Dépense publique et circuit du profit

La litanie est connue : la dépense publique représente plus de la moitié du PIB, « on travaille plus d’un jour sur deux pour l’État », sous-entendu pour rien. C’est vraiment prendre les gens pour des imbéciles. Car la majeure partie de ces dépenses finance
des consommations privées à travers de simples transferts (les prestations sociales versées aux ménages). L’autre partie finance des services publics (éducation, santé, justice, police…) qui représentent 18 % du PIB, un chiffre remarquablement stable depuis quarante ans malgré la croissance des besoins sociaux, ce qui explique la dégradation de ces services.
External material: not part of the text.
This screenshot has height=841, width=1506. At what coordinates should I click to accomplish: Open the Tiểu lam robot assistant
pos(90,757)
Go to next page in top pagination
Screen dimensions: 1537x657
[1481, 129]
Ce qui irrite les libéraux, ce n’est pas que cette dépense soit publique (les masses de subventions déversées sur les entreprises le sont aussi), mais qu’elle finance des biens et des services non marchands, c’est-à-dire des activités qui échappent au circuit du profit. Avec le ralentissement durable de la croissance depuis quarante ans, c’est l’obsession du capitalisme : trouver de nouveaux débouchés. Marchandiser la santé, l’éducation, la protection sociale est un moyen de prolonger le système capitaliste à bout de souffle.

Pour cela, on agite le chiffon rouge du déficit et de la dette afin de délégitimer la dépense publique. Le déficit, comme on l’a déjà écrit ici, ne provient pas des comptes sociaux, qui ont toujours été peu ou prou équilibrés. Depuis soixante-dix ans, le solde cumulé à moyen terme (sur dix ans) des recettes et dépenses des administrations de sécurité sociale n’a été négatif qu’une seule fois, et encore pour un montant minime.
C’est essentiellement du côté de l’État qu’on observe un déficit. La dépense de l’État n’a pourtant pas augmenté, elle a même baissé depuis le milieu des années 1980. Mais les recettes ont été asséchées encore bien plus vite. En proportion du PIB, les recettes de l’État se sont effondrées depuis trente-cinq ans (- 25 %).
Sans cette baisse, ces recettes seraient aujourd’hui supérieures de plus de 100 milliards par an. Et les prélèvements seraient bien plus progressifs, car ce sont les catégories les plus aisées qui ont bénéficié de ces baisses d’impôt. Un redressement fiscal s’impose ici, par simple mesure d’équité.

Extrait d’un article de Pierre Concialdi dans Siné mensuel de janvier 2022.